# THE TASK:
Each record must be retyped in full. No character may differ.

Collected data entries
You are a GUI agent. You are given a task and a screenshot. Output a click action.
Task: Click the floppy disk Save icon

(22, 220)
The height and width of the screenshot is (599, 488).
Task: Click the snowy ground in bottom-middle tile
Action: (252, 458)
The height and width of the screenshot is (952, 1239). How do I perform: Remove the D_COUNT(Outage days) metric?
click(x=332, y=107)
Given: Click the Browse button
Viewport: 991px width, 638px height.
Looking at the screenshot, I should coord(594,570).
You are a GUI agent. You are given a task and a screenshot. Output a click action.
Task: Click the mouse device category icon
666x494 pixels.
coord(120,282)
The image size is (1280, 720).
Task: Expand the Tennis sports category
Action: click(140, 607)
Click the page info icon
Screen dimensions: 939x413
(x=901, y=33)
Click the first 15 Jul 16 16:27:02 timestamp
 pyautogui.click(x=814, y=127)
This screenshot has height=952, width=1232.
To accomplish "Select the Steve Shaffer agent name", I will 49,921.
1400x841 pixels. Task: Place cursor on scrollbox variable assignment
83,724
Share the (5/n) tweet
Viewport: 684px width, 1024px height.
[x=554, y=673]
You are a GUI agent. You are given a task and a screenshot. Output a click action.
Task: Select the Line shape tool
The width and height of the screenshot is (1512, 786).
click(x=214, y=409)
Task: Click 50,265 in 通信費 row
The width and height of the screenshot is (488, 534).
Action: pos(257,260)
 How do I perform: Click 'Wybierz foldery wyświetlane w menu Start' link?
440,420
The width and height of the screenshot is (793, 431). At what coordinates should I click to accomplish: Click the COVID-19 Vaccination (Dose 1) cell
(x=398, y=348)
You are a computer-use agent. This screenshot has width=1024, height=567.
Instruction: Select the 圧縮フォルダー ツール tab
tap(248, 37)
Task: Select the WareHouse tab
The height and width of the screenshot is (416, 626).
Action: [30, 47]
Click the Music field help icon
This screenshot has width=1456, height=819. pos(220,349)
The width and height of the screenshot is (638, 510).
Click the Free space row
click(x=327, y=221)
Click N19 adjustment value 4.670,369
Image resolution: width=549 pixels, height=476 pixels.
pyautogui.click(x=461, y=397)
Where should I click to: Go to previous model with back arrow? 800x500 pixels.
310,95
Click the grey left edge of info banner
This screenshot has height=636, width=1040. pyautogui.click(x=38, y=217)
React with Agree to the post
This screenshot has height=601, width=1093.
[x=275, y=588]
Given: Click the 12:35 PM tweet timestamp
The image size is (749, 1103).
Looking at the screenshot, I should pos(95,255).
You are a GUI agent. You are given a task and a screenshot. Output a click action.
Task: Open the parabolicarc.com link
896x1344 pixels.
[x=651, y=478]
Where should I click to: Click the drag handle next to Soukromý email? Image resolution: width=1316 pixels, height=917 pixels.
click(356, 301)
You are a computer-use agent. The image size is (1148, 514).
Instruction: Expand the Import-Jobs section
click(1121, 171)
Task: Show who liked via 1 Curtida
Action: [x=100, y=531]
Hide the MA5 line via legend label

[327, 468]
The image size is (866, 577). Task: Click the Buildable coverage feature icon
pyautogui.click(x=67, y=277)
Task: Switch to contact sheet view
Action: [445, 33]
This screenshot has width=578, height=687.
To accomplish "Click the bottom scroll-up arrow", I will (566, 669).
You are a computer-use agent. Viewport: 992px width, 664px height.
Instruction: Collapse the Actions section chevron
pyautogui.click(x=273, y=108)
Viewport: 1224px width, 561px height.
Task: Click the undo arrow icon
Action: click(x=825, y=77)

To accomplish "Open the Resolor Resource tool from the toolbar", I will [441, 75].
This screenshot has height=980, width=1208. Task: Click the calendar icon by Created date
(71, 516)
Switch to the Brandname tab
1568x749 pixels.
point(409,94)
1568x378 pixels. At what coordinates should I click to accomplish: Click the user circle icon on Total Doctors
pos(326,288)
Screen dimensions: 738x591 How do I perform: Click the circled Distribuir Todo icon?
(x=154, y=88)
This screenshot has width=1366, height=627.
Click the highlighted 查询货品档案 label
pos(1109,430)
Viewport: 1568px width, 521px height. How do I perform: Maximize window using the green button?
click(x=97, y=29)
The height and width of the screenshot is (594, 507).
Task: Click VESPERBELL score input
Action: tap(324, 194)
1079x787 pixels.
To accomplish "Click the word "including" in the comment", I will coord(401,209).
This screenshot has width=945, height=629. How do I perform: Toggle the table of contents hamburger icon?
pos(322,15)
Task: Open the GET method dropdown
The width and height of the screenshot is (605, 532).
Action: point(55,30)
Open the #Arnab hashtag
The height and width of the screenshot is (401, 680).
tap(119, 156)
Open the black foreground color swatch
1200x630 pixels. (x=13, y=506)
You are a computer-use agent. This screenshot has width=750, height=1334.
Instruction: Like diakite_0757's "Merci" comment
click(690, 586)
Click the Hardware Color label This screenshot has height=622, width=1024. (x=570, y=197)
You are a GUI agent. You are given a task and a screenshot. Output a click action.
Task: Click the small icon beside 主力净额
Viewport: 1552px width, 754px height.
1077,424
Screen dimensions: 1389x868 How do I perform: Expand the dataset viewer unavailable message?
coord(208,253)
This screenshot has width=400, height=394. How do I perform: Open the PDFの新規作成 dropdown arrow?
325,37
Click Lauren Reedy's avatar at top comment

# TASK SOLUTION:
You are a GUI agent. You are given a task and a screenshot. Output a click action.
Task: Click the floppy disk Save icon

(22, 220)
The height and width of the screenshot is (599, 488).
Task: Click the snowy ground in bottom-middle tile
Action: (252, 458)
The height and width of the screenshot is (952, 1239). How do I perform: Remove the D_COUNT(Outage days) metric?
click(x=332, y=107)
Given: Click the Browse button
Viewport: 991px width, 638px height.
Looking at the screenshot, I should coord(594,570).
You are a GUI agent. You are given a task and a screenshot. Output a click action.
Task: Click the mouse device category icon
666x494 pixels.
coord(120,282)
The image size is (1280, 720).
Task: Expand the Tennis sports category
Action: click(140, 607)
Click the page info icon
Screen dimensions: 939x413
(x=901, y=33)
Click the first 15 Jul 16 16:27:02 timestamp
 pyautogui.click(x=814, y=127)
This screenshot has height=952, width=1232.
To accomplish "Select the Steve Shaffer agent name", I will 49,921.
1400x841 pixels. Task: Place cursor on scrollbox variable assignment
83,724
Share the (5/n) tweet
Viewport: 684px width, 1024px height.
[x=554, y=673]
You are a GUI agent. You are given a task and a screenshot. Output a click action.
Task: Select the Line shape tool
The width and height of the screenshot is (1512, 786).
click(x=214, y=409)
Task: Click 50,265 in 通信費 row
The width and height of the screenshot is (488, 534).
Action: pos(257,260)
 How do I perform: Click 'Wybierz foldery wyświetlane w menu Start' link?
440,420
The width and height of the screenshot is (793, 431). At what coordinates should I click to accomplish: Click the COVID-19 Vaccination (Dose 1) cell
(x=398, y=348)
You are a computer-use agent. This screenshot has width=1024, height=567.
Instruction: Select the 圧縮フォルダー ツール tab
tap(248, 37)
Task: Select the WareHouse tab
The height and width of the screenshot is (416, 626).
Action: [30, 47]
Click the Music field help icon
This screenshot has width=1456, height=819. pos(220,349)
The width and height of the screenshot is (638, 510).
Click the Free space row
click(x=327, y=221)
Click N19 adjustment value 4.670,369
Image resolution: width=549 pixels, height=476 pixels.
pyautogui.click(x=461, y=397)
Where should I click to: Go to previous model with back arrow? 800x500 pixels.
310,95
Click the grey left edge of info banner
This screenshot has height=636, width=1040. pyautogui.click(x=38, y=217)
React with Agree to the post
This screenshot has height=601, width=1093.
[x=275, y=588]
Given: Click the 12:35 PM tweet timestamp
The image size is (749, 1103).
Looking at the screenshot, I should pos(95,255).
You are a GUI agent. You are given a task and a screenshot. Output a click action.
Task: Open the parabolicarc.com link
896x1344 pixels.
[x=651, y=478]
Where should I click to: Click the drag handle next to Soukromý email? Image resolution: width=1316 pixels, height=917 pixels.
click(356, 301)
You are a computer-use agent. The image size is (1148, 514).
Instruction: Expand the Import-Jobs section
click(1121, 171)
Task: Show who liked via 1 Curtida
Action: [x=100, y=531]
Hide the MA5 line via legend label

[327, 468]
The image size is (866, 577). Task: Click the Buildable coverage feature icon
pyautogui.click(x=67, y=277)
Task: Switch to contact sheet view
Action: [445, 33]
This screenshot has width=578, height=687.
To accomplish "Click the bottom scroll-up arrow", I will (566, 669).
You are a computer-use agent. Viewport: 992px width, 664px height.
Instruction: Collapse the Actions section chevron
pyautogui.click(x=273, y=108)
Viewport: 1224px width, 561px height.
Task: Click the undo arrow icon
Action: click(x=825, y=77)

To accomplish "Open the Resolor Resource tool from the toolbar", I will [441, 75].
This screenshot has height=980, width=1208. Task: Click the calendar icon by Created date
(71, 516)
Switch to the Brandname tab
1568x749 pixels.
point(409,94)
1568x378 pixels. At what coordinates should I click to accomplish: Click the user circle icon on Total Doctors
pos(326,288)
Screen dimensions: 738x591 How do I perform: Click the circled Distribuir Todo icon?
(x=154, y=88)
This screenshot has width=1366, height=627.
Click the highlighted 查询货品档案 label
pos(1109,430)
Viewport: 1568px width, 521px height. How do I perform: Maximize window using the green button?
click(x=97, y=29)
The height and width of the screenshot is (594, 507).
Task: Click VESPERBELL score input
Action: tap(324, 194)
1079x787 pixels.
To accomplish "Click the word "including" in the comment", I will coord(401,209).
This screenshot has width=945, height=629. How do I perform: Toggle the table of contents hamburger icon?
pos(322,15)
Task: Open the GET method dropdown
The width and height of the screenshot is (605, 532).
Action: point(55,30)
Open the #Arnab hashtag
The height and width of the screenshot is (401, 680).
tap(119, 156)
Open the black foreground color swatch
1200x630 pixels. (x=13, y=506)
You are a computer-use agent. This screenshot has width=750, height=1334.
Instruction: Like diakite_0757's "Merci" comment
click(690, 586)
Click the Hardware Color label This screenshot has height=622, width=1024. (x=570, y=197)
You are a GUI agent. You are given a task and a screenshot. Output a click action.
Task: Click the small icon beside 主力净额
Viewport: 1552px width, 754px height.
1077,424
Screen dimensions: 1389x868 How do I perform: Expand the dataset viewer unavailable message?
coord(208,253)
This screenshot has width=400, height=394. How do I perform: Open the PDFの新規作成 dropdown arrow?
325,37
Click Lauren Reedy's avatar at top comment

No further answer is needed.